Giles had put several of the Council’s researchers to work, combing through the Egyptian sections of their archives, and they had come up with several accounts of parasitic snake demons, and people with glowing eyes. Jack had read through their translations of the accounts, and hadn’t found anything that looked like it might be relevant to anything that the SGC was currently involved with. He made copies of the untranslated versions, that he planned to give to Daniel for Christmas.
Dawn had other, more immediate, problems on her mind: exams. The Michaelmas term was coming to an end, and a lot of her time was taken up by studying. Jack was taking up a lot of her time too. The dance that they had been doing around each other for the past couple of months now included a lot more dancing, and touching, and kissing, and groping, but he was still holding off on taking the next step … which was okay with Dawn, for the moment, but she didn’t want him to take too
much time. She was pretty certain that with the signals she was giving him, any normal eighteen year old would have taken her to bed by now, but then, Jack wasn’t a normal eighteen year old. If she’d wanted normal, she’d had her choice of a dozen guys in her classes who had expressed an interest in her, ranging from the crude to the subtle, but none of them held any attraction for her. A few of them reminded her of Antonio, from Rome. They’d be fun, but they weren’t ready to face her world. Jack on the other hand…
She was taking an afternoon off from studying, to go flying with Jack. Cassie had acted a little weird before she’d left their set, making her put on a more conservative blouse over the tiny, tight, T-shirt that she had planned to wear—and the T-shirt had shown off her tits so well. Still, leaving the blouse unbuttoned, with the front tails tied together under her breasts worked even better. Jack looked happy with what she was wearing when she’d shown up for the start of her lesson.

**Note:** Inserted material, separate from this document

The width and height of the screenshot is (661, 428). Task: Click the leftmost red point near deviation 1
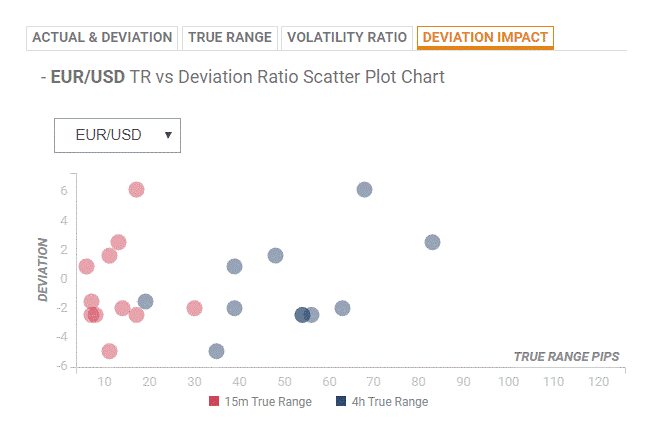click(x=86, y=266)
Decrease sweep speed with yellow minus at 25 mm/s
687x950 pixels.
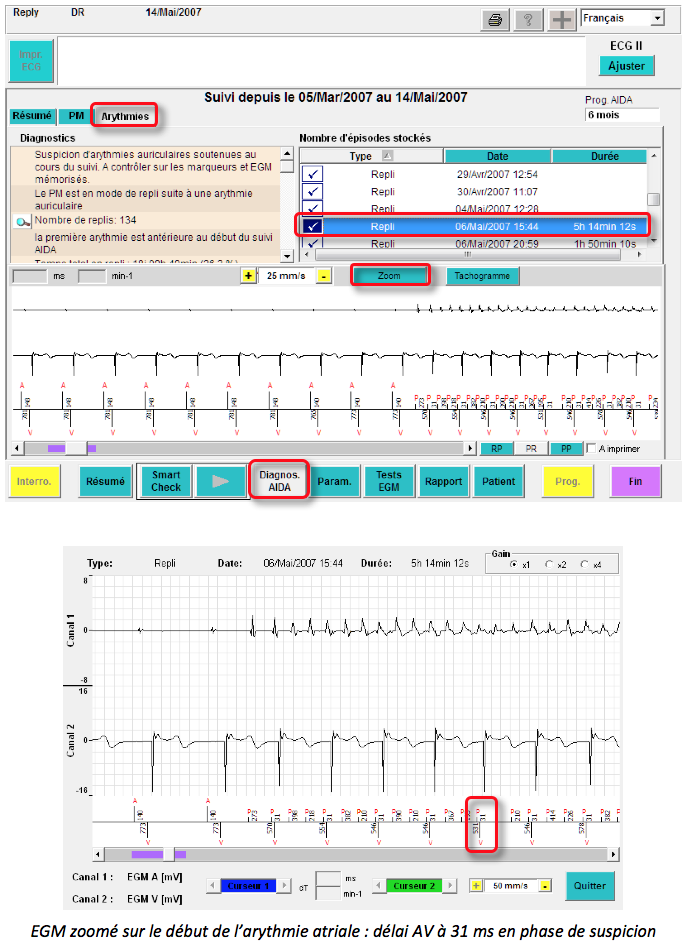point(323,276)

They’d booked one of the club’s planes for three hours, and they had spent the first two doing touch and goes, engine out drills, and forward slips on landings. They practised turning while maintaining a constant altitude, and even some instrument practice, with Dawn wearing the foggles, which made it impossible for her to see anything out through the cockpit windows but still see her instruments. The skies were mostly clear, but Jack had directed her toward one large, fluffy, white cloud and told her to fly into it. Then she had done a one hundred and eighty degree turn, watching her artificial horizon, altitude, and compass until she flew back out into clear air. She was pleased that she’d come out of the cloud within ten feet of her initial altitude.
They still had an hour left when Jack told her to land. Dawn was a little surprised when, instead of having her apply the throttle to take off again in another touch and go, he told her to taxi back to the hanger. “What’s up?” she asked, after they came to a stop, and she’d killed the engine. She started to undo her seatbelt.
“Stay there,” said Jack, undoing his own seatbelt, and opening his door. “It’s time for you to solo.”
Dawn froze in her seat. “What?”
“After I’m out, I want you to do three circuits around the pattern, doing a full stop each time, before you take off again,” said Jack. “When you’re done, bring the plane back here.”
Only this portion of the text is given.